== PROMPT ==
Give every line of the records below as a Markdown table with the columns No. and Text, one row per line, numbered in order. Skip the blank lines and leave the pictures out of the answer.

== MATERIALS PROVIDED ==
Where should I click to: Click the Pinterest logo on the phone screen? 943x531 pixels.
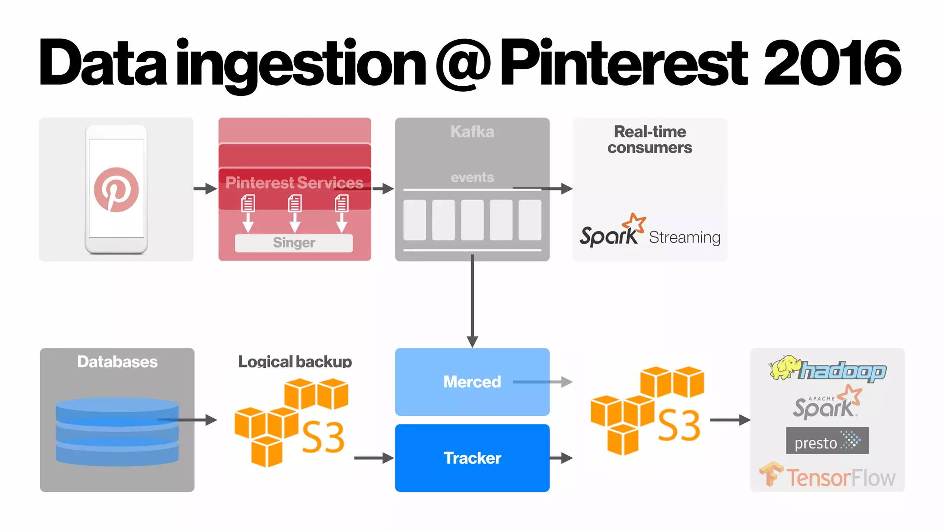[116, 189]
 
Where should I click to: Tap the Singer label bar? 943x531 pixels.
[294, 243]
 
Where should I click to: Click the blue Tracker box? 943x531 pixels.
[472, 458]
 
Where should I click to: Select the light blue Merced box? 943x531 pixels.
[472, 382]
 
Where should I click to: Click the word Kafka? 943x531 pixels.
[472, 132]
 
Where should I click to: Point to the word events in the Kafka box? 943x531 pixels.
[472, 177]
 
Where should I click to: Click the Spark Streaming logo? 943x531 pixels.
[649, 233]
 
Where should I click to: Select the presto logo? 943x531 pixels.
[827, 441]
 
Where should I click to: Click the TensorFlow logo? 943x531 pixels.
[827, 476]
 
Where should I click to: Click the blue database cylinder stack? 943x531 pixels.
[117, 431]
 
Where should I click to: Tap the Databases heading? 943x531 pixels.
[117, 362]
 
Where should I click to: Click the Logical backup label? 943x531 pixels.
[295, 362]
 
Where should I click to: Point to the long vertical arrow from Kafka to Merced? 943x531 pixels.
[472, 300]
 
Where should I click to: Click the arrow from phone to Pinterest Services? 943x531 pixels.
[205, 189]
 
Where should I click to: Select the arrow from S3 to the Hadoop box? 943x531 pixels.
[730, 420]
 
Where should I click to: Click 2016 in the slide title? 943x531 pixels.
[832, 63]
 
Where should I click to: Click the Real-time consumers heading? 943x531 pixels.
[650, 139]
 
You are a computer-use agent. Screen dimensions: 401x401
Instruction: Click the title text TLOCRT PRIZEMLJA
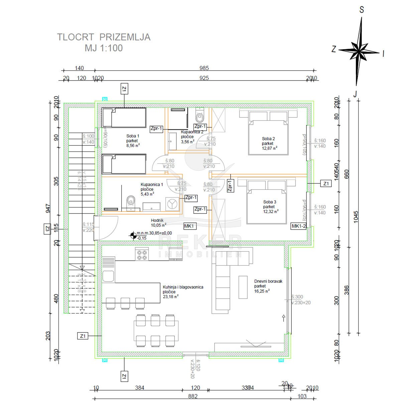point(104,37)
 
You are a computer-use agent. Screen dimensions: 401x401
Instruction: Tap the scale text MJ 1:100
point(104,48)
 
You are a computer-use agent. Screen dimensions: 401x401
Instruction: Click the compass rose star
point(359,52)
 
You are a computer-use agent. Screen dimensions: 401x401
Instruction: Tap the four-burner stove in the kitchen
point(141,255)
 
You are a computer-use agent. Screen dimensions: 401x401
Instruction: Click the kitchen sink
point(108,276)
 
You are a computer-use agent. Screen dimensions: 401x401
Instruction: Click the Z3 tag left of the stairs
point(47,229)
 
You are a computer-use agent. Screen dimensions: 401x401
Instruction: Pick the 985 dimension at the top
point(204,68)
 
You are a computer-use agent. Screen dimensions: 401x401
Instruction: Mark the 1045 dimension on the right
point(356,217)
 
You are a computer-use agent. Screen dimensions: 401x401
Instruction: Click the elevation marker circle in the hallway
point(133,236)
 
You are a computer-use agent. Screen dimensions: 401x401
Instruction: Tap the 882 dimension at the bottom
point(193,396)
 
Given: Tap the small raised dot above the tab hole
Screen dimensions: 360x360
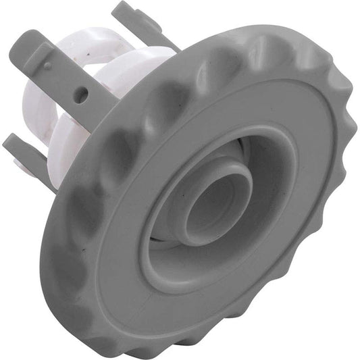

== REPLY ==
| No. | Text |
|---|---|
| 1 | Where should I click to: Click the Pinterest logo on the phone screen? 943x531 pixels. |
| 2 | [116, 189] |
| 3 | Where should I click to: Tap the Singer label bar? 943x531 pixels. |
| 4 | [294, 243] |
| 5 | Where should I click to: Click the blue Tracker box? 943x531 pixels. |
| 6 | [472, 458] |
| 7 | Where should I click to: Select the light blue Merced box? 943x531 pixels. |
| 8 | [472, 382] |
| 9 | Where should I click to: Click the word Kafka? 943x531 pixels. |
| 10 | [472, 132] |
| 11 | Where should I click to: Point to the word events in the Kafka box? 943x531 pixels. |
| 12 | [472, 177] |
| 13 | Where should I click to: Click the Spark Streaming logo? 943x531 pixels. |
| 14 | [649, 233] |
| 15 | Where should I click to: Select the presto logo? 943x531 pixels. |
| 16 | [827, 441] |
| 17 | Where should I click to: Click the TensorFlow logo? 943x531 pixels. |
| 18 | [827, 476] |
| 19 | Where should I click to: Click the blue database cylinder stack? 943x531 pixels. |
| 20 | [117, 431] |
| 21 | Where should I click to: Tap the Databases heading? 943x531 pixels. |
| 22 | [117, 362] |
| 23 | Where should I click to: Click the Logical backup label? 943x531 pixels. |
| 24 | [295, 362] |
| 25 | Where should I click to: Point to the long vertical arrow from Kafka to Merced? 943x531 pixels. |
| 26 | [472, 300] |
| 27 | Where should I click to: Click the arrow from phone to Pinterest Services? 943x531 pixels. |
| 28 | [205, 189] |
| 29 | Where should I click to: Select the arrow from S3 to the Hadoop box? 943x531 pixels. |
| 30 | [730, 420] |
| 31 | Where should I click to: Click 2016 in the slide title? 943x531 pixels. |
| 32 | [832, 63] |
| 33 | Where should I click to: Click the Real-time consumers heading? 943x531 pixels. |
| 34 | [650, 139] |
| 35 | You are a computer-use agent. Screen dimensions: 401x401 |
| 36 | Instruction: Click the title text TLOCRT PRIZEMLJA |
| 37 | point(104,37) |
| 38 | You are a computer-use agent. Screen dimensions: 401x401 |
| 39 | Instruction: Tap the scale text MJ 1:100 |
| 40 | point(104,48) |
| 41 | You are a computer-use agent. Screen dimensions: 401x401 |
| 42 | Instruction: Click the compass rose star |
| 43 | point(359,52) |
| 44 | You are a computer-use agent. Screen dimensions: 401x401 |
| 45 | Instruction: Tap the four-burner stove in the kitchen |
| 46 | point(141,255) |
| 47 | You are a computer-use agent. Screen dimensions: 401x401 |
| 48 | Instruction: Click the kitchen sink |
| 49 | point(108,276) |
| 50 | You are a computer-use agent. Screen dimensions: 401x401 |
| 51 | Instruction: Click the Z3 tag left of the stairs |
| 52 | point(47,229) |
| 53 | You are a computer-use agent. Screen dimensions: 401x401 |
| 54 | Instruction: Pick the 985 dimension at the top |
| 55 | point(204,68) |
| 56 | You are a computer-use agent. Screen dimensions: 401x401 |
| 57 | Instruction: Mark the 1045 dimension on the right |
| 58 | point(356,217) |
| 59 | You are a computer-use agent. Screen dimensions: 401x401 |
| 60 | Instruction: Click the elevation marker circle in the hallway |
| 61 | point(133,236) |
| 62 | You are a computer-use agent. Screen dimensions: 401x401 |
| 63 | Instruction: Tap the 882 dimension at the bottom |
| 64 | point(193,396) |
| 65 | Given: Tap the small raised dot above the tab hole |
| 66 | Screen dimensions: 360x360 |